— Exercise description —
Go through the listing below and retype exactly the lines starting at the one with "Open the chat support hand icon" and ending at the one with "Given: Expand the", skipping pictures.

— Provided data —
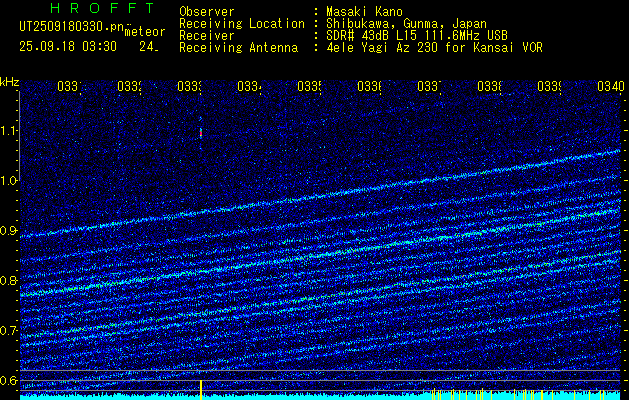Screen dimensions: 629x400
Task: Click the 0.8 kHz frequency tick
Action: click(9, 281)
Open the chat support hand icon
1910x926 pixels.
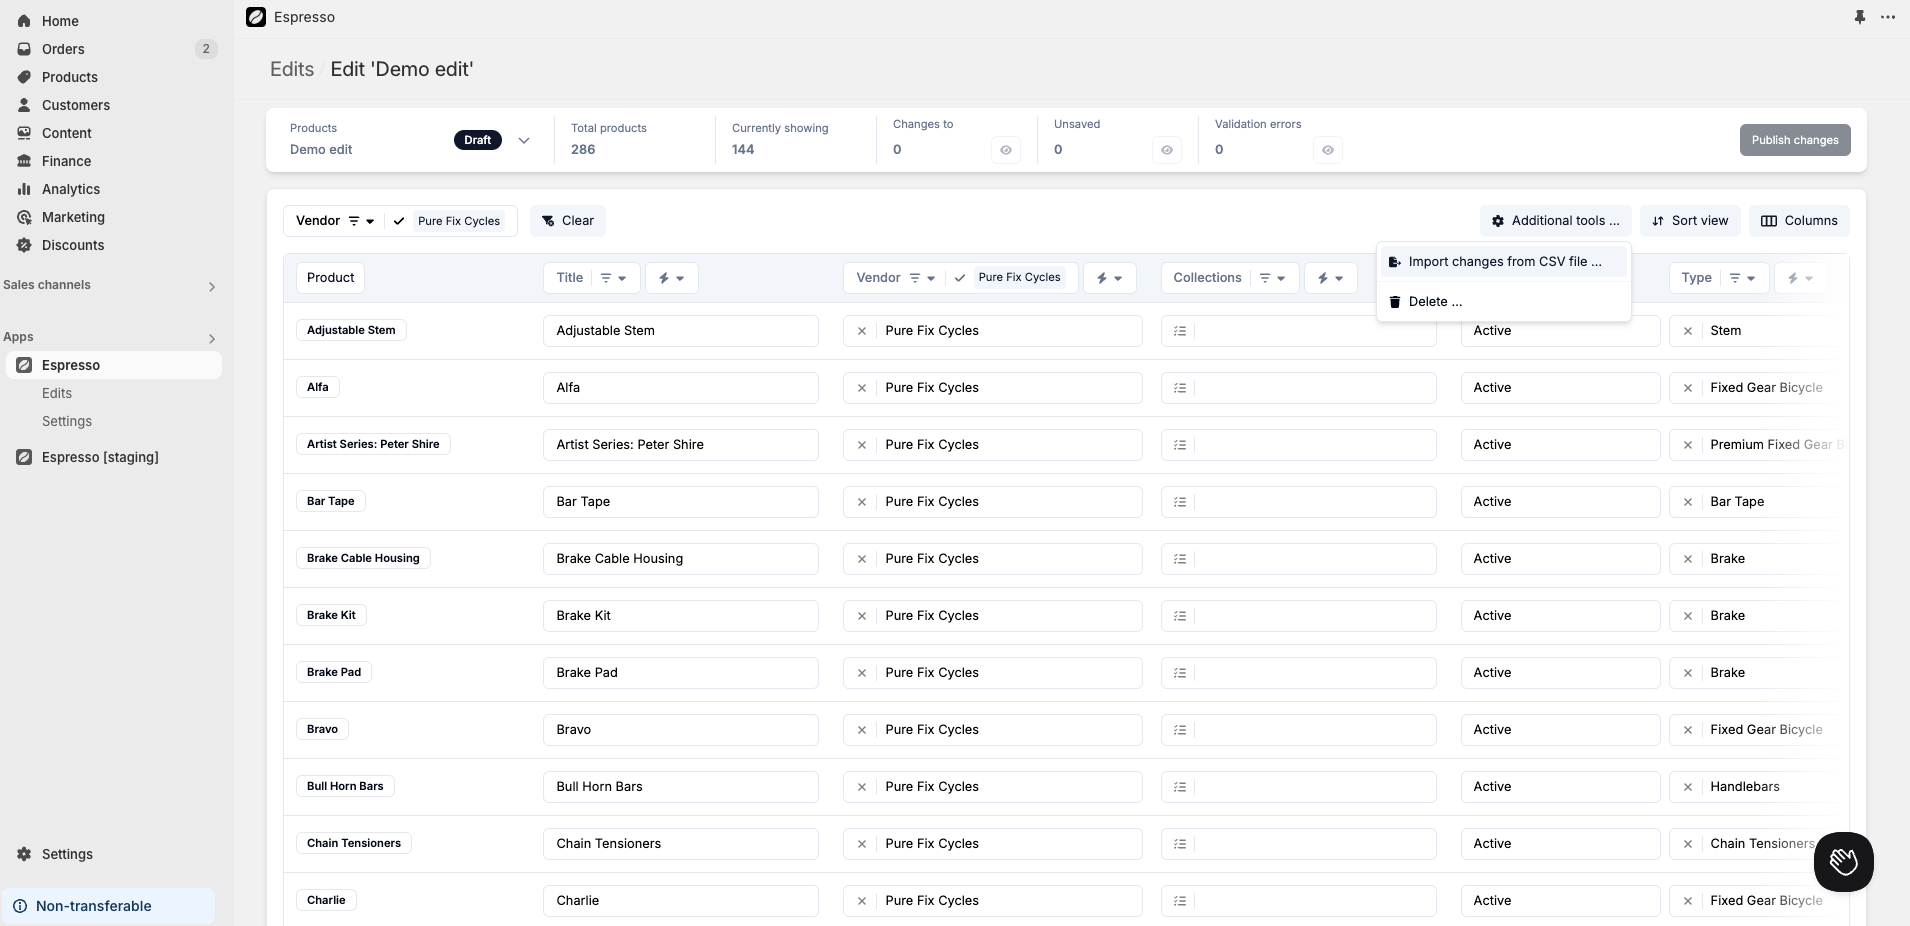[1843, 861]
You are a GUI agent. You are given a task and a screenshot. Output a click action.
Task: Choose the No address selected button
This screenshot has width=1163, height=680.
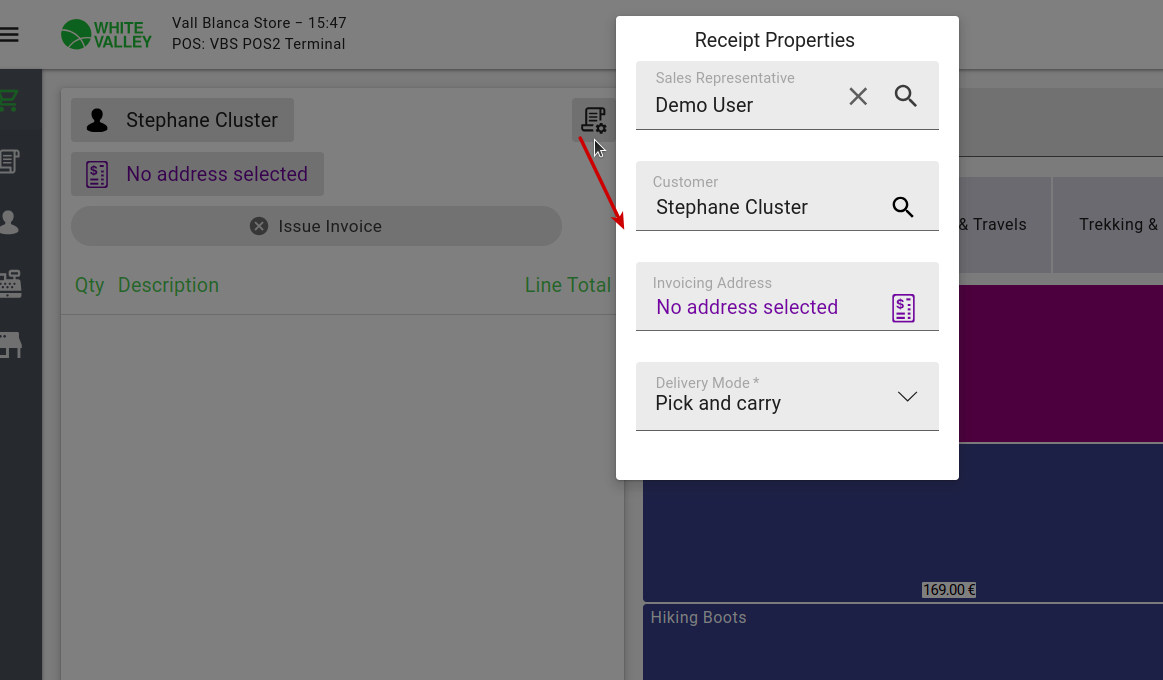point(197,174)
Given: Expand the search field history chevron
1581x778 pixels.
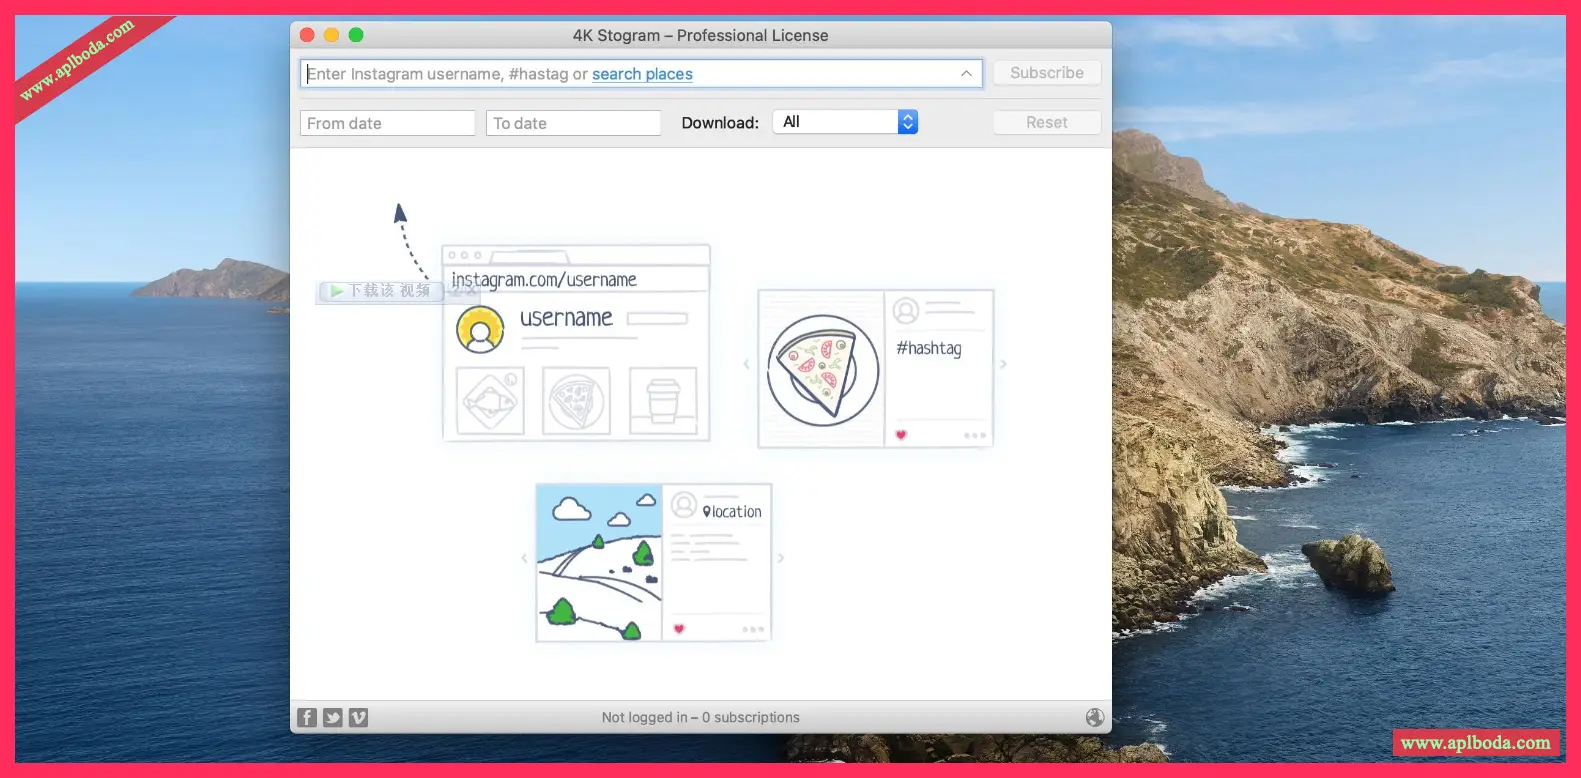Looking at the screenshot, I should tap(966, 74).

---

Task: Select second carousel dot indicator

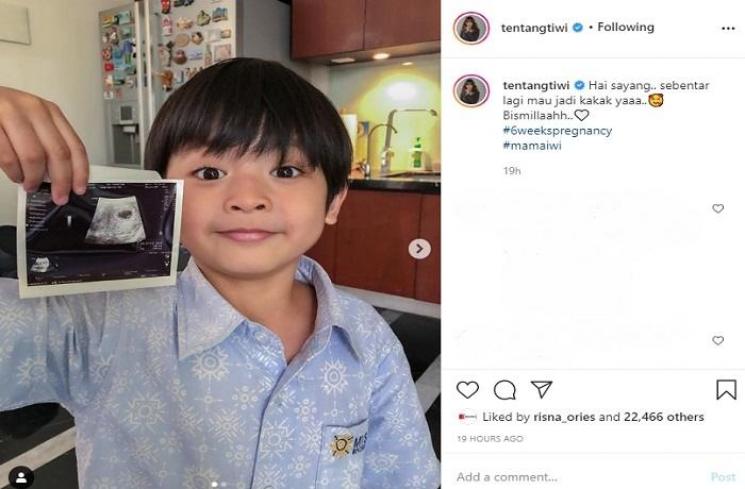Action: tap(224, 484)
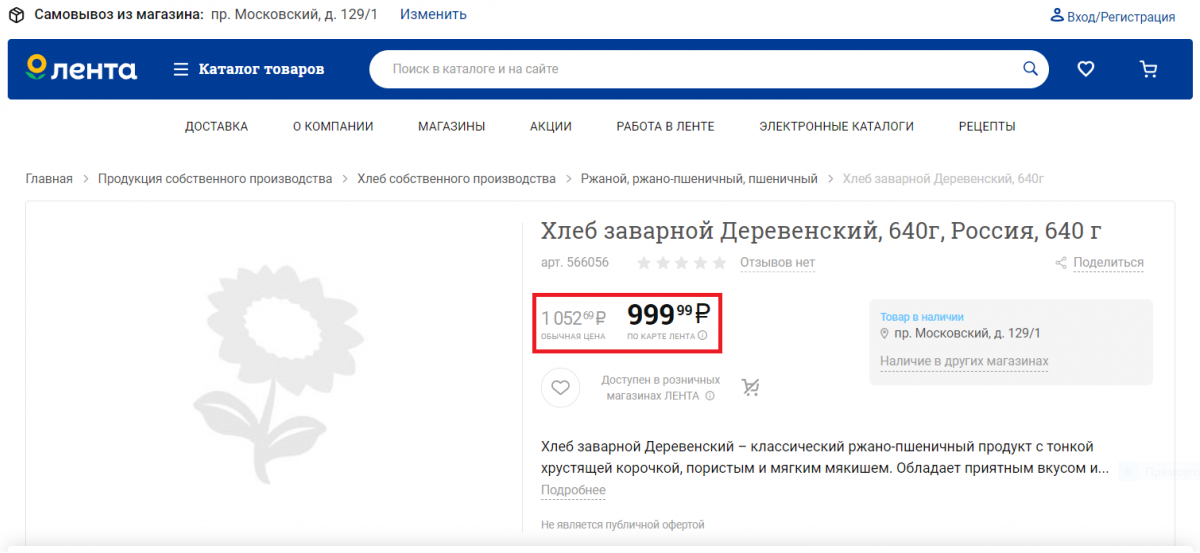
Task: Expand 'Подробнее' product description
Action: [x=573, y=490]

— Output of the task —
Open the chat support hand icon
1910x926 pixels.
[1843, 861]
You are a GUI agent. You are given a task and a screenshot. Output a click action.
Task: Choose the No address selected button
This screenshot has width=1163, height=680.
point(197,174)
Given: Expand the search field history chevron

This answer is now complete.